What the exercise asks:
Return the data below in full, exactly as it stands.

Dataset excerpts:
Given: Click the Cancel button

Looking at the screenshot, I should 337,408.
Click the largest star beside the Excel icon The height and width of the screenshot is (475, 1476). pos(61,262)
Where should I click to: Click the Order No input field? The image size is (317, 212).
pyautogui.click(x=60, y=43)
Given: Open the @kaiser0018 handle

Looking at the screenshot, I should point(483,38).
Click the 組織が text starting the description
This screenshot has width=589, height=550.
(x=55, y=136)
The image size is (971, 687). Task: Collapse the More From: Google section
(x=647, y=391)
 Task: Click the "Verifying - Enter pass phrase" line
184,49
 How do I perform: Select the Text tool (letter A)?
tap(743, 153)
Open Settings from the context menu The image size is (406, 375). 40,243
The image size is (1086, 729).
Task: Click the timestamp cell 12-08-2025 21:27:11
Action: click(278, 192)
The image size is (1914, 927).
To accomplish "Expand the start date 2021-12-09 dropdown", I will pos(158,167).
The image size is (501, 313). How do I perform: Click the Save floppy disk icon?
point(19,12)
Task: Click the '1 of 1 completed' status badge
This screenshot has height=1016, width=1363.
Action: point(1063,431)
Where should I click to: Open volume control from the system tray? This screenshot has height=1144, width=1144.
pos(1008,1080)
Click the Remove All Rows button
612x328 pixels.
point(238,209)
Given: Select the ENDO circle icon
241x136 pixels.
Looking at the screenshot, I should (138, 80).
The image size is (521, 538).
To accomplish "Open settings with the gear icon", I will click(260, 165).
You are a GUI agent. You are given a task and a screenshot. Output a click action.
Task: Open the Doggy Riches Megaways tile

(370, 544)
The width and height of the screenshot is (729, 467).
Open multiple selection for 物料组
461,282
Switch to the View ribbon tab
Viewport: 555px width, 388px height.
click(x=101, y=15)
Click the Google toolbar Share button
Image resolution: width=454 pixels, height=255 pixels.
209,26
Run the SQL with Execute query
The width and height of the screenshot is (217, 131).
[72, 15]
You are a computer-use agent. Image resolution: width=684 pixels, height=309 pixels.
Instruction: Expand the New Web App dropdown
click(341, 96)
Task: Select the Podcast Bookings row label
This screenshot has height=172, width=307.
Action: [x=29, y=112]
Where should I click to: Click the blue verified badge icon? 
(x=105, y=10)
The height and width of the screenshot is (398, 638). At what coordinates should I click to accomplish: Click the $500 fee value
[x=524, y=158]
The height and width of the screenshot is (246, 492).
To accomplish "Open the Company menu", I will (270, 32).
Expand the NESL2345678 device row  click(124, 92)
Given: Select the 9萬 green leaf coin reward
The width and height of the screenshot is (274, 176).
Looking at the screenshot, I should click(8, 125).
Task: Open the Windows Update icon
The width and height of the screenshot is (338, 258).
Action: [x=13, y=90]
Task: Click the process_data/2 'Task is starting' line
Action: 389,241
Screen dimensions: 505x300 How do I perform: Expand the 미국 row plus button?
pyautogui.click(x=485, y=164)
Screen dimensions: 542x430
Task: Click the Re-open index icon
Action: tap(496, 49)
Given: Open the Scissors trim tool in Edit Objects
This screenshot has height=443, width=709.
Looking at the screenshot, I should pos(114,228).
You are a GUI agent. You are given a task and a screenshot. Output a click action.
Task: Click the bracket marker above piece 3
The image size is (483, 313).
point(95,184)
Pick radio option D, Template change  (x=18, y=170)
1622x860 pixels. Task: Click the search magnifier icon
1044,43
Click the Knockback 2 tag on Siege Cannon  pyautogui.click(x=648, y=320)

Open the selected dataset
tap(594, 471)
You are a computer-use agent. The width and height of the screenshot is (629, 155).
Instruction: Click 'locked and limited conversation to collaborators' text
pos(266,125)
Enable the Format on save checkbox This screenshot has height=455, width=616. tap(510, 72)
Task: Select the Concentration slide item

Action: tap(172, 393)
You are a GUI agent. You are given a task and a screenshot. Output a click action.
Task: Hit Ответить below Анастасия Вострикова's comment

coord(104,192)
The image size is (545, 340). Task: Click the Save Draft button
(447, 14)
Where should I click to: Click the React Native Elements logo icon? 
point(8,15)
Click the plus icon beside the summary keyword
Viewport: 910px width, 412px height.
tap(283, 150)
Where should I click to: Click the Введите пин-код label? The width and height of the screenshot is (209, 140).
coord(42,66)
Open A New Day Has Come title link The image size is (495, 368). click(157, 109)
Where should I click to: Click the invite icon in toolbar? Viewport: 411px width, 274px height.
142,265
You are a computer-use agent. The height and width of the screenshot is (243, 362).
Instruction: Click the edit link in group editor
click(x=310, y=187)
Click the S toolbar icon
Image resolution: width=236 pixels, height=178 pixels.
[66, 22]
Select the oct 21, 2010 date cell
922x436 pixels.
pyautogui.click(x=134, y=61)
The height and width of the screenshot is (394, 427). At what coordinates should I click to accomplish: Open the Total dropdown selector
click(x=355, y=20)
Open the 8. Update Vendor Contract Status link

Expected output:
Given: Click the Cancel button

Looking at the screenshot, I should 337,408.
Click the largest star beside the Excel icon The height and width of the screenshot is (475, 1476). pos(61,262)
Where should I click to: Click the Order No input field? The image size is (317, 212).
pyautogui.click(x=60, y=43)
Given: Open the @kaiser0018 handle

Looking at the screenshot, I should point(483,38).
Click the 組織が text starting the description
This screenshot has width=589, height=550.
(x=55, y=136)
The image size is (971, 687). Task: Collapse the More From: Google section
(x=647, y=391)
 Task: Click the "Verifying - Enter pass phrase" line
184,49
 How do I perform: Select the Text tool (letter A)?
tap(743, 153)
Open Settings from the context menu The image size is (406, 375). 40,243
The image size is (1086, 729).
Task: Click the timestamp cell 12-08-2025 21:27:11
Action: click(278, 192)
The image size is (1914, 927).
To accomplish "Expand the start date 2021-12-09 dropdown", I will pos(158,167).
The image size is (501, 313). How do I perform: Click the Save floppy disk icon?
point(19,12)
Task: Click the '1 of 1 completed' status badge
This screenshot has height=1016, width=1363.
Action: point(1063,431)
Where should I click to: Open volume control from the system tray? This screenshot has height=1144, width=1144.
pos(1008,1080)
Click the Remove All Rows button
612x328 pixels.
point(238,209)
Given: Select the ENDO circle icon
241x136 pixels.
Looking at the screenshot, I should (138, 80).
The image size is (521, 538).
To accomplish "Open settings with the gear icon", I will click(260, 165).
You are a GUI agent. You are given a task and a screenshot. Output a click action.
Task: Open the Doggy Riches Megaways tile

(370, 544)
The width and height of the screenshot is (729, 467).
Open multiple selection for 物料组
461,282
Switch to the View ribbon tab
Viewport: 555px width, 388px height.
click(x=101, y=15)
Click the Google toolbar Share button
Image resolution: width=454 pixels, height=255 pixels.
209,26
Run the SQL with Execute query
The width and height of the screenshot is (217, 131).
[72, 15]
You are a computer-use agent. Image resolution: width=684 pixels, height=309 pixels.
Instruction: Expand the New Web App dropdown
click(341, 96)
Task: Select the Podcast Bookings row label
This screenshot has height=172, width=307.
Action: [x=29, y=112]
Where should I click to: Click the blue verified badge icon? 
(x=105, y=10)
The height and width of the screenshot is (398, 638). At what coordinates should I click to accomplish: Click the $500 fee value
[x=524, y=158]
The height and width of the screenshot is (246, 492).
To accomplish "Open the Company menu", I will (270, 32).
Expand the NESL2345678 device row  click(124, 92)
Given: Select the 9萬 green leaf coin reward
The width and height of the screenshot is (274, 176).
Looking at the screenshot, I should click(8, 125).
Task: Open the Windows Update icon
The width and height of the screenshot is (338, 258).
Action: [x=13, y=90]
Task: Click the process_data/2 'Task is starting' line
Action: 389,241
Screen dimensions: 505x300 How do I perform: Expand the 미국 row plus button?
pyautogui.click(x=485, y=164)
Screen dimensions: 542x430
Task: Click the Re-open index icon
Action: tap(496, 49)
Given: Open the Scissors trim tool in Edit Objects
This screenshot has height=443, width=709.
Looking at the screenshot, I should pos(114,228).
You are a GUI agent. You are given a task and a screenshot. Output a click action.
Task: Click the bracket marker above piece 3
The image size is (483, 313).
point(95,184)
Pick radio option D, Template change  (x=18, y=170)
1622x860 pixels. Task: Click the search magnifier icon
1044,43
Click the Knockback 2 tag on Siege Cannon  pyautogui.click(x=648, y=320)

Open the selected dataset
tap(594, 471)
You are a computer-use agent. The width and height of the screenshot is (629, 155).
Instruction: Click 'locked and limited conversation to collaborators' text
pos(266,125)
Enable the Format on save checkbox This screenshot has height=455, width=616. tap(510, 72)
Task: Select the Concentration slide item

Action: tap(172, 393)
You are a GUI agent. You are given a task and a screenshot. Output a click action.
Task: Hit Ответить below Анастасия Вострикова's comment

coord(104,192)
The image size is (545, 340). Task: Click the Save Draft button
(447, 14)
Where should I click to: Click the React Native Elements logo icon? 
point(8,15)
Click the plus icon beside the summary keyword
Viewport: 910px width, 412px height.
tap(283, 150)
Where should I click to: Click the Введите пин-код label? The width and height of the screenshot is (209, 140).
coord(42,66)
Open A New Day Has Come title link The image size is (495, 368). click(157, 109)
Where should I click to: Click the invite icon in toolbar? Viewport: 411px width, 274px height.
142,265
You are a computer-use agent. The height and width of the screenshot is (243, 362).
Instruction: Click the edit link in group editor
click(x=310, y=187)
Click the S toolbar icon
Image resolution: width=236 pixels, height=178 pixels.
[66, 22]
Select the oct 21, 2010 date cell
922x436 pixels.
pyautogui.click(x=134, y=61)
The height and width of the screenshot is (394, 427). At what coordinates should I click to accomplish: Open the Total dropdown selector
click(x=355, y=20)
Open the 8. Update Vendor Contract Status link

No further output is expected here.